I appreciate it but I'm not all that new to linux. I'm not a huge fan of Manjaro because they are downstream of Arch, and therefore any security updates are in the hads of the few maintainers. I ran arch for about a year and that was probably the best experience I've had with linux on the desktop. I just feel like in 2016 the desktop should be a solved problem but I just keep getting disappointed haha. I'll probably change my mind again next week but oh well
I really wish people would stop pushing manjaro quite so hard for newbies to linux I honestly don't think its an optimal choice.
It really does just work.

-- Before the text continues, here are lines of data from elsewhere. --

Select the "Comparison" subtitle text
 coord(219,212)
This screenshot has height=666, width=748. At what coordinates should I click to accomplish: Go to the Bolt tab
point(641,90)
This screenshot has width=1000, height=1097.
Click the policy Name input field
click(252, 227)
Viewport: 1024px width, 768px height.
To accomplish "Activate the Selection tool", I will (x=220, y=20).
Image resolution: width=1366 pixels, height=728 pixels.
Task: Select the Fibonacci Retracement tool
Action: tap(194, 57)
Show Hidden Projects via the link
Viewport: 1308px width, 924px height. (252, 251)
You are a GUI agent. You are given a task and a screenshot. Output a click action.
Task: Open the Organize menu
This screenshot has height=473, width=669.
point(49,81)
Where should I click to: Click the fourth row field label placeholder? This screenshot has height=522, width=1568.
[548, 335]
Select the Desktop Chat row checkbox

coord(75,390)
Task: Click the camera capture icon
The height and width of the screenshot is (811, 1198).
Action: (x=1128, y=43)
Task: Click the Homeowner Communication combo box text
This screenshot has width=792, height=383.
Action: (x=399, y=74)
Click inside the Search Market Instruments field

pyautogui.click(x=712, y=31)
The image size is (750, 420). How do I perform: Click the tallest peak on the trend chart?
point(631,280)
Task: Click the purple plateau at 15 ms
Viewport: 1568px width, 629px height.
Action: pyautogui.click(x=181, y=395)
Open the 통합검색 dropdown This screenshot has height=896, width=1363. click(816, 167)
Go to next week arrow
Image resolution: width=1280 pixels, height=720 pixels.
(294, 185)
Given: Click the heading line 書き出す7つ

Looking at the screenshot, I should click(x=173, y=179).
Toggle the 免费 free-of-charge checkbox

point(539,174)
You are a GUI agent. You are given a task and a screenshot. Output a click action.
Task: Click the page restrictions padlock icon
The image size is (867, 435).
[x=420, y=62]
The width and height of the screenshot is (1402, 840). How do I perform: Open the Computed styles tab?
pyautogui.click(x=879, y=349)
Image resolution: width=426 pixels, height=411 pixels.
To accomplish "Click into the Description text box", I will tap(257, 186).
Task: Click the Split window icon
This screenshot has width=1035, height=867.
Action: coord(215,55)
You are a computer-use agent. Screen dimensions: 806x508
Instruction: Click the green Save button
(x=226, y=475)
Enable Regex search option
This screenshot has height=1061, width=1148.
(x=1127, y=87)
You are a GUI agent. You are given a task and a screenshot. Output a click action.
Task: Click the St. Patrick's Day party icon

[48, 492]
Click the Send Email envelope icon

I'm fairly stupid, and I've not had any problems with it.

I have a rule of thumb: I try to NEVER touch the console for my non-development OS. Manjaro allows me to accomplish that and it also works on most hardware I've tested it on.

Why would never touching console be a goal I use the console for basic tasks and find it effective and useful.
You and I will have a very easy time navigating the world of a command prompt, the average user will not.

There is a reason GUIs won out over terminals, and that is because no one in the main stream wants to touch one.

A good OS should allow you to do every necessary task via a GUI. If there is a Linux DE/WM that can provide an experience like that, I feel like GNU/Linux will have its break through in the consumer market.

I use my "I never need to do something in the terminal" as a basic user acceptance test.